● REQUEST A:
Answer these questions about the email thread below.
(i) Which issue number did Stamatis log in the JIRA link?
(ii) What custom function did Viliam write, and what does it return on a parsing error?
(iii) In Viliam's TINYINT example, which order of evaluation overflows?

I just logged https://issues.apache.org/jira/browse/CALCITE-5315 but I am
not planning to work on this sometime soon.

Best,
Stamatis

On Fri, Feb 18, 2022 at 10:56 PM Stamatis Zampetakis <zabe...@gmail.com>
wrote:

> Thank you all for the feedback.
>
> I will do a small research about the proper term to use for functions that
> might throw / never throw and log a JIRA to move the discussion further.
>
> @Viliam : Note that the problem you mention, although similar, is not
> exactly the same as the one I brought up now.
>
> The reordering of predicates in the WHERE clause has been brought up quite
> a few times in the dev list and our stance [1] is that since the standard
> leaves this decision to the implementor people should not rely on this (or
> put the appropriate guards).
>
> The case here is a bit different, at least the way I read the standard,
> cause it defines the following:
>
> "If all optional clauses are omitted, then the result of the <table
> expression> is the same as the result of the
> <from clause>. Otherwise, each specified clause is applied to the result
> of the previously specified clause
> and the result of the <table expression> is the result of the application
> of the last specified clause."
>
> and one of the optional clauses mentioned in the previous paragraph is the
> <where clause>. There seems to be a clearly defined order between the <from
> clause>, which includes inner joins, and the <where clause>.
>
> Best,
> Stamatis
>
> [1] https://lists.apache.org/thread/mq44cnrohz19hh10btms126vbcoxl50w
>
> On Fri, Feb 18, 2022 at 9:58 AM Viliam Durina <vil...@hazelcast.com>
> wrote:
>
>> I have observed this issue years ago in well-known databases. My case was
>> much simpler:
>>
>> data
>> recordType:int  value:text
>> -----           ------
>> 0               1
>> 1               a
>>
>> SELECT *
>> FROM data
>> WHERE recordType='1' AND CAST(value AS INT)<10
>>
>>
>> SQL is declarative, and unlike procedural languages, it doesn't prescribe
>> short-circuit evaluation of the WHERE clause, or any specific evaluation
>> order. If it was prescribed, the query would be perfectly safe. But
>> prescribing the evaluation order would rule out many optimizations, or
>> make
>> them much harder, such as this half-null-half-error value.
>>
>> For example, reordering additions might or might not lead to overflow:
>> TINYINTs `100 + 100 - 90`, evaluated in this order, overflow, but `100 -
>> 90
>> + 100` don't - imagine each value comes from a different table and we
>> reorder the joins. Perhaps result of TINYINT addition can be SMALLINT, but
>> what if they are BIGINTs?
>>
>> My understanding was that any expression must not fail in any plausible
>> execution plan. Therefore if I parse the column `value`, it must succeed
>> for every possible scanned row. In my specific case I ended up
>> implementing
>> a custom TO_NUMBER function that returns null on parsing error, and that
>> null never appeared in the result because of the other condition.
>>
>> Viliam
>>
>> On Thu, 17 Feb 2022 at 20:08, Julian Hyde <jhyde.apa...@gmail.com> wrote:
>>
>> > You should definitely log a bug, even if there are no plans to fix it.

(Items from a dataset)
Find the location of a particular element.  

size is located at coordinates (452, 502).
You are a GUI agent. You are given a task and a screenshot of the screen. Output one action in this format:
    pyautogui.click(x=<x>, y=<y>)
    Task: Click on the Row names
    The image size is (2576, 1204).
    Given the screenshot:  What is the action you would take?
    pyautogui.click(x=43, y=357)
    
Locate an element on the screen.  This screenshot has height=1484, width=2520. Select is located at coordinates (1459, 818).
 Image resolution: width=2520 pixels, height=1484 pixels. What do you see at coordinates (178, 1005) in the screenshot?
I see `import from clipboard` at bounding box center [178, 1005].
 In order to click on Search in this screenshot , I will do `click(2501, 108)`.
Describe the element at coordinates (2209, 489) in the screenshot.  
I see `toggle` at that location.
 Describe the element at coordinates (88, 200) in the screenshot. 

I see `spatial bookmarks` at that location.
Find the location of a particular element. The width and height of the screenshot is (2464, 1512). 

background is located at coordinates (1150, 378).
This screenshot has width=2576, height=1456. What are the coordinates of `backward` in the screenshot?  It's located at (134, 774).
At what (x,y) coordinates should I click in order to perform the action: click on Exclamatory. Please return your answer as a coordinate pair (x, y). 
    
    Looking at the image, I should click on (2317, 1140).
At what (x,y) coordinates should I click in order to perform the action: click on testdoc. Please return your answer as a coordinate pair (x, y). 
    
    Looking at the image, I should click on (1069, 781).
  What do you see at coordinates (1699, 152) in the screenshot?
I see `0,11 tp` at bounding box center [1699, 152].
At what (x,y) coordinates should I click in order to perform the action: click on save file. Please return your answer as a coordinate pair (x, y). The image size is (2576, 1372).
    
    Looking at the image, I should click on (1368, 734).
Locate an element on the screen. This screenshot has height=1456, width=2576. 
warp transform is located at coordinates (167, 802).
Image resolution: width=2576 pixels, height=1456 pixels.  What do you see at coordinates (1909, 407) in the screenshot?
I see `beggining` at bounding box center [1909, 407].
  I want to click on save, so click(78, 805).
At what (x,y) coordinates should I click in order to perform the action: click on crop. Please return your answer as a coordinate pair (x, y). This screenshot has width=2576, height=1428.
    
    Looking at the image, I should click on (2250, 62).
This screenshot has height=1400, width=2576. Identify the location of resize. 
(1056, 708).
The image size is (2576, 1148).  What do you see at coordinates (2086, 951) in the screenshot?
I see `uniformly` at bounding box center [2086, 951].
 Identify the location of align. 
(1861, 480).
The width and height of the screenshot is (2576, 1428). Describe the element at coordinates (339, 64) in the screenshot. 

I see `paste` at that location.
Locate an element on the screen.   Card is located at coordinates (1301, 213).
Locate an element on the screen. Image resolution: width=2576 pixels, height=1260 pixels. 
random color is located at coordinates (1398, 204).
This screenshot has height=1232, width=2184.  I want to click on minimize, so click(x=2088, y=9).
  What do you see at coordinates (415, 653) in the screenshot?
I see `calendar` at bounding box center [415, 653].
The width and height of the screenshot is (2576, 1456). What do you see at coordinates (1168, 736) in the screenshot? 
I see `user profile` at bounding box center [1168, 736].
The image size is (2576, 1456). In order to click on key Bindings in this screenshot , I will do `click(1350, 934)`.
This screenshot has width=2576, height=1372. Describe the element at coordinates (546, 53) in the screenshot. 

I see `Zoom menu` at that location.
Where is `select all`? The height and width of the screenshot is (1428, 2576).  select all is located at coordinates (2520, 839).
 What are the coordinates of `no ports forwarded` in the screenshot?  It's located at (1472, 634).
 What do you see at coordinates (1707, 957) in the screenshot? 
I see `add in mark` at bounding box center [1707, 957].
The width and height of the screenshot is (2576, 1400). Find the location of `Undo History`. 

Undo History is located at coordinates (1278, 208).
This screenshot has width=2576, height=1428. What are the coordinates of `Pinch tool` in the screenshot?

● REQUEST B: Print word for word the entries from the line containing "at (1472, 634)." through the end of the entries.

● TASK RESULT A:
(i) CALCITE-5315
(ii) A custom TO_NUMBER function, which returns null on a parsing error.
(iii) `100 + 100 - 90`

● TASK RESULT B:
 What are the coordinates of `no ports forwarded` in the screenshot?  It's located at (1472, 634).
 What do you see at coordinates (1707, 957) in the screenshot? 
I see `add in mark` at bounding box center [1707, 957].
The width and height of the screenshot is (2576, 1400). Find the location of `Undo History`. 

Undo History is located at coordinates (1278, 208).
This screenshot has width=2576, height=1428. What are the coordinates of `Pinch tool` in the screenshot?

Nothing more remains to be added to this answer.